Oui, si l'on se fonde sur la mise en scène d'un être collectif, social, global, qui ferait oublier les individus dans lesquels interagit l'irrationnel. Il faut prendre en défaut le discours de l'imagerie de masse, son culte de la médiocrité et de la banalisation et cette idée aliénante de réalité virtuelle. L'image est un jeu, ce n'est pas un phénomène qui se réduit à la maîtrise de la technologie qui permettrait de comprendre le monde. Il faut se méfier d'une nouvelle étape de fuite en avant qui construirait un monde illusoire réduit à une duplication du monde réel mais en moins bien, un monde d'effets spéciaux, un télémonde à l'imaginaire appauvri et amoindri.

C'est la tentation d'un monde total global et transparent ?

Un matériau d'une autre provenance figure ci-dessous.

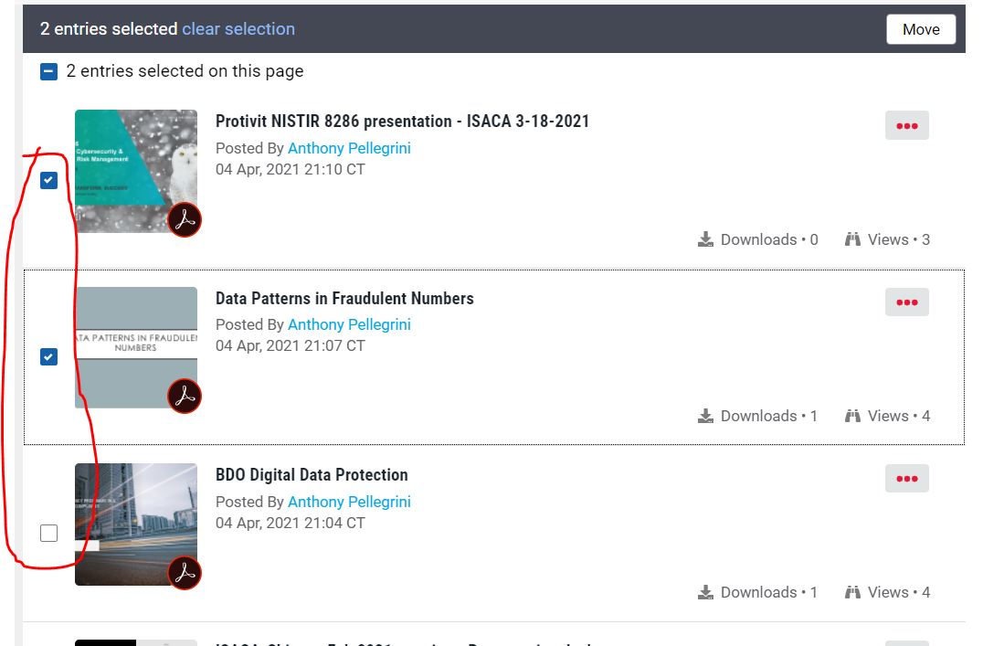1004x646 pixels.
Task: Click PDF icon on Data Patterns thumbnail
Action: click(x=185, y=397)
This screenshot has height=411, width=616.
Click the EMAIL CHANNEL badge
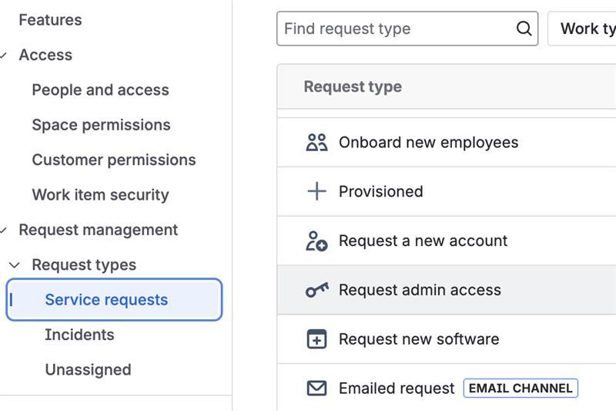pyautogui.click(x=521, y=388)
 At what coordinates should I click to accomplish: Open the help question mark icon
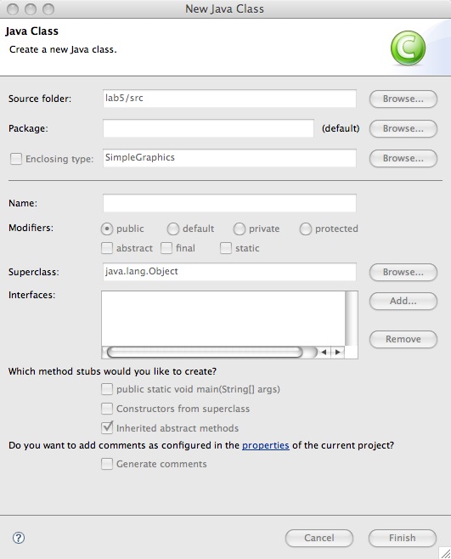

Je dirais qu'il faut opérer des choix qui ramènent à l'ordre de l'écrit, au rapport texte-image. Nous souffrons heureusement d'une incapacité salutaire à maîtriser toutes les données qui concourent à la sélection. C'est le critère de l'émotion, sa dimension sacrée qui permet d'effectuer ce travail ascétique qui consiste à épurer, à isoler des choses. C'est ce que retracent ces six vocations que je raconte dans mon livre. Elles identifient un rapport à l'histoire, à ce qui a compté, marqué. Elles tracent modestement une échelle de la démocratisation de l'image face au confusionnisme de la démagogie. Aujourd'hui, tout le monde écrit, tout le monde photographie dans le désir pathétique de laisser une trace. Et c'est ce qui pose la question de la culture populaire. J'essaie de faire comprendre comment chaque siècle rêve le suivant et comment il est possible de regarder autrement ce qui se concocte sous nos yeux. L'actuelle profusion, prolifération d'images, implique les termes d'un combat contre la médiocrité. Le dernier siècle que nous venons de traverser a vu apparaître nombre de formes nouvelles. L'accès des masses à une multiplicité de contenus dépouillés de leur gangue initiatique va transformer la culture. Comment la culture savante et l'autre vont-elles évoluer ? C'est une question à laquelle les intellectuels ne s'intéressent pas suffisamment. Je pense, quant à moi, que sous la couche de platitude et de dérision qui recouvre certaines images, on ne peut empêcher de laisser surgir la part de magie et de sacré qui fait de nous des êtres humains. * Sociologue, directeur d'études spécialisé en développement territorial, consultant en entreprise, Bertrand Marty est l'auteur de Les Forcenés de l'image et de La Photo sur la cheminée (naissance d'un culte moderne) aux éditions Métailié. Egalement de La Pin-up ou la fragile indifférence, chez Fayard.